The National Oceanic and Atmospheric Administration (NOAA) provided critical assistance during the international search and rescue (SAR) and recovery efforts that followed the sinking of the M/V Bourbon Rhode in Hurricane Lorenzo last fall. This intra-agency NOAA effort (see figure below) included Hurricane Hunters from the Aircraft Operations Center (AOC), scientists from the National Environmental Satellite, Data, and Information Service (NESDIS) and the Hurricane Research Division (HRD), and marine forecasters from the Tropical Analysis and Forecast Branch (TAFB) of the National Hurricane Center (NHC).

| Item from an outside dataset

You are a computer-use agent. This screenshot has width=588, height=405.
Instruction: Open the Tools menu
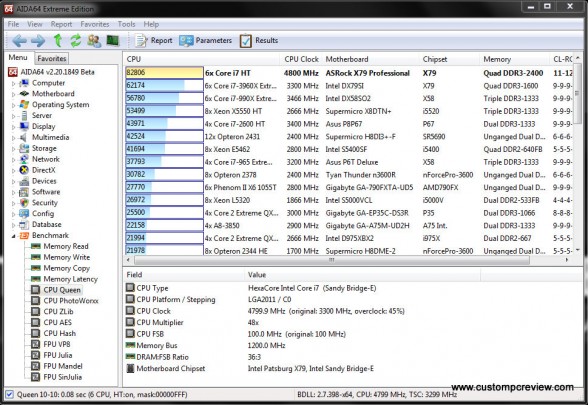click(x=126, y=24)
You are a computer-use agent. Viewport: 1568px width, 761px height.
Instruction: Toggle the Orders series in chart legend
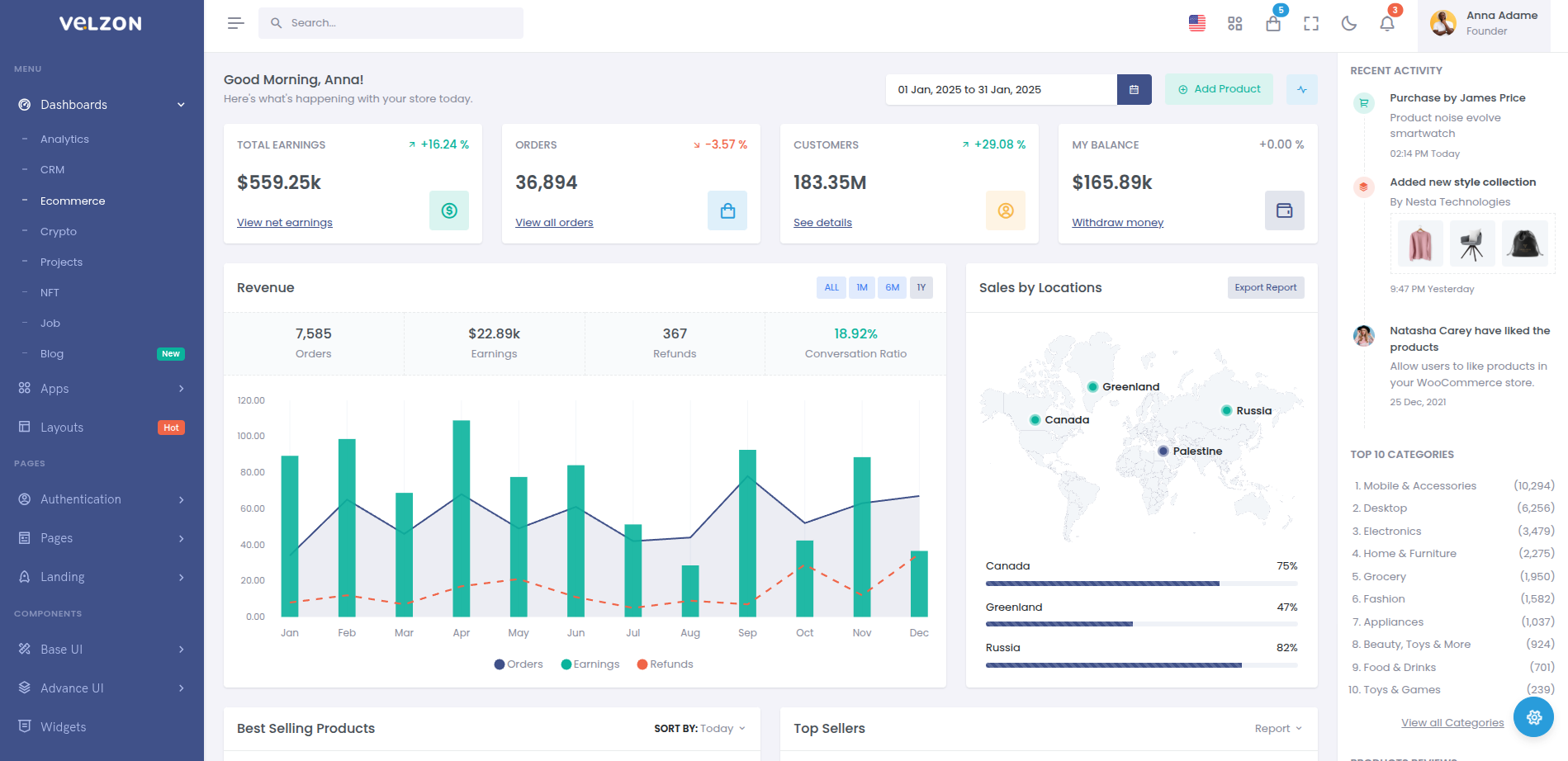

An organizational chart of NOAA offices that provided assistance during SAR and recovery efforts following the sinking of the M/V Bourbon Rhode in Hurricane Lorenzo.
On the morning of Thursday, September 26, 2019, French authorities received a distress signal from the M/V Bourbon Rhode, an offshore tugboat that was en route from Las Palmas, Canary Islands, to Georgetown, Guyana, with 14 crew members on board. The Bourbon Rhode had made a dangerously close approach to the eye of rapidly intensifying Hurricane Lorenzo in the central Atlantic Ocean, and water was entering through the rear of the vessel. At 0600 UTC (2 AM Atlantic Standard Time [AST]) September 26, Lorenzo was a Category 2 hurricane with 95-kt (110-mph) winds and seas 12 feet or greater that extended 240 to 330 nautical miles (275 to 380 statute miles) outward from its center. A 1200 UTC (8 AM AST) TAFB sea state analysis, issued around the same time as the last automatic identification system (AIS) signal from the Bourbon Rhode, showed peak significant wave heights in Lorenzo up to 41 feet. By 1800 UTC (2 PM AST), Lorenzo had strengthened to a Category 4 hurricane with maximum sustained winds of 115 kt (130 mph). The Bourbon Rhode ultimately sank on September 26 in the central Atlantic Ocean.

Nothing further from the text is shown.